Sou advogado tributarista, convivo com a matéria diariamente e gosto muito desse estudo, por tratar da eterna disputa entre a liberdade do indivíduo e o poder de imposição do grande Estado.
Mas isso nem sempre é visto desse modo. Na verdade, recentemente, uma discussão havida no CARF (Conselho Administrativo de Recursos Fiscais) agitou o noticiário, por parecer uma besteira sem tamanho.
Em 29 de agosto passado o órgão teve a oportunidade de discutir sobre a natureza material dos calçados Crocs. Sim, aquele que todo mundo gosta, mas nem todos têm coragem de usar.
O CARF teve que decidir sobre uma multa imposta à importadora, e isso passava pela discussão de se o Crocs é uma “sandália de borracha” ou um “sapato impermeável”. Qual a relevância disso? A tributação, evidentemente, pois a classificação em um ou outro segmento poderia sujeitar o produto a alíquotas diferentes ou a questões acessórias diferentes, como, por exemplo, a incidência ou não de direitos antidumping, tema central da discussão.
Quando se elabora a tabela de IPI, se faz inúmeras distinções entre produtos, a pretexto de criar uma seleção em razão da essencialidade, critério que a Constituição Federal dá à incidência do IPI, criando as mais diversas categorias.
Não raro ocorre caso igual ao do Crocs. O produto pode, pelas suas características, ser enquadrado em mais de uma categoria. A solução é, na maioria dos casos, realizar uma consulta à Receita Federal do Brasil, para evitar pagamentos indevidos ou recolhimentos a menor.
No caso, a empresa não fez isso, mas realizava a contabilização como sendo “sandálias de borracha”. Em certa ocasião em que importou seus produtos, porém, teve as mercadorias retidas, pois o fiscal aduaneiro entendeu que a classificação correta seria a de “sapatos impermeáveis”. Aliás, depois disso o próprio Ministério do Desenvolvimento, Indústria e Comércio Exterior, responsável pela questão dos direitos antidumping, emitiu um parecer dizendo que se tratava de “sapatos impermeáveis”.
Diante disso, a empresa passou a importar dizendo tratar-se de “sapatos impermeáveis”. E o que aconteceu?
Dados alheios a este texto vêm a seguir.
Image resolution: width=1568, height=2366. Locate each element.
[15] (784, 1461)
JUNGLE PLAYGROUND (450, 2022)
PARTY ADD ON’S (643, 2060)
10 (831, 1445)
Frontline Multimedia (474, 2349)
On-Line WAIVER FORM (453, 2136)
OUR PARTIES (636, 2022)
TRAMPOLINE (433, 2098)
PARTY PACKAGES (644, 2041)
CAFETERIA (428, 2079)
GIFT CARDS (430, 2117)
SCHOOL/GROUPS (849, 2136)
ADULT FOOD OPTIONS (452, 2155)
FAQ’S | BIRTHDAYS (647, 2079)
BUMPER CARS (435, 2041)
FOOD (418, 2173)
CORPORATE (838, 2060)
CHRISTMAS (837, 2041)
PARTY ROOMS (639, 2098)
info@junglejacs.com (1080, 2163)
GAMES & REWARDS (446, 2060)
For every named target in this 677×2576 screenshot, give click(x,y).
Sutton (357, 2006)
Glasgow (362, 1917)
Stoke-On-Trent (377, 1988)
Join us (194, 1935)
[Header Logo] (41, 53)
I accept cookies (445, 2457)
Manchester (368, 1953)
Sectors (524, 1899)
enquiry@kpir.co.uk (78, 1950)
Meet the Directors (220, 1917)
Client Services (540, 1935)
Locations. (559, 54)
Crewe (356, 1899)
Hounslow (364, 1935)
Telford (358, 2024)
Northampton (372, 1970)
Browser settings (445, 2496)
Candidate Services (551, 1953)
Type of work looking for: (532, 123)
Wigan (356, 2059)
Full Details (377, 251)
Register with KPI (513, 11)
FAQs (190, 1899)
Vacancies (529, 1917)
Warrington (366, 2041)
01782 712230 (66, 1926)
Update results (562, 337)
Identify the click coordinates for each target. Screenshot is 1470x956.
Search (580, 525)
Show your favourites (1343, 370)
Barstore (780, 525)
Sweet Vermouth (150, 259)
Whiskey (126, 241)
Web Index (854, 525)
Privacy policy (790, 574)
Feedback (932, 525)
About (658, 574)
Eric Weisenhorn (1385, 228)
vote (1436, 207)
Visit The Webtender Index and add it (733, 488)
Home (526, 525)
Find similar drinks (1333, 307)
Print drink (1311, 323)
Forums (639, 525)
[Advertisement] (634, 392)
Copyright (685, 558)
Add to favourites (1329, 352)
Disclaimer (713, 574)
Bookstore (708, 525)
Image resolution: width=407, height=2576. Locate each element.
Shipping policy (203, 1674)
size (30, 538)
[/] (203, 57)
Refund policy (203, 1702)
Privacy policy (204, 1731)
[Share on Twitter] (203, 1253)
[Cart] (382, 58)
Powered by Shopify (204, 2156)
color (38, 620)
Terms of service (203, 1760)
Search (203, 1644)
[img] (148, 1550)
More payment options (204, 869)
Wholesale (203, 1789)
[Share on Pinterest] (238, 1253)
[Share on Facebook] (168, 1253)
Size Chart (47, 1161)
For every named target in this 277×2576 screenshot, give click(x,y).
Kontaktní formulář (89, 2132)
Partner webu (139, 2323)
Em outra importação outro fiscal autuou a empresa dizendo tratar-se de “sandálias de borracha”.
Penso que é essa a parte pouco séria de toda a questão, o quão indiferente é a fiscalização para lidar com questões sensíveis, com o dinheiro e o tempo do contribuinte, emitindo pareceres contraditórios e gerando grave insegurança jurídica. Isso é uma das principais causas do Custo Brasil, mas isso não é culpa do Direito Tributário.
Enfim, o CARF foi chamado a decidir sobre a questão da aplicação da multa e, no final, a afastou, livrando a empresa de ter que pagar pelo “erro” de classificação que “cometeu”. Mas isso, ainda assim, consome tempo e dinheiro da companhia importadora, despesas estas que são passadas aos consumidores.
Podemos pensar que é apenas no Brasil esse tipo de coisa, mas não é exclusividade nossa, mas inerente ao Direito Tributário.
A título de exemplo, em 2009, a Justiça Britânica teve que decidir se as batatas Pringles (aquelas da latinha) eram realmente batatas ou não. A intenção era justamente verificar a incidência do IVA (Imposto sobre o Valor Agregado), semelhante ao nosso IPI ou ICMS, que variaria caso Pringles fosse batata ou salgadinho, o que a empresa alegava ser.
Depois de muitas discussões e provas, o Tribunal definiu que, sim, Pringles é batata e ponto final.
Em meio a essa aparente loucura, mas loucura séria, a melhor notícia é que posso continuar a comer Pringles e dizer que é um produto natural, apenas batata, e não salgadinho. Salgadinho faz mal, batata está ok.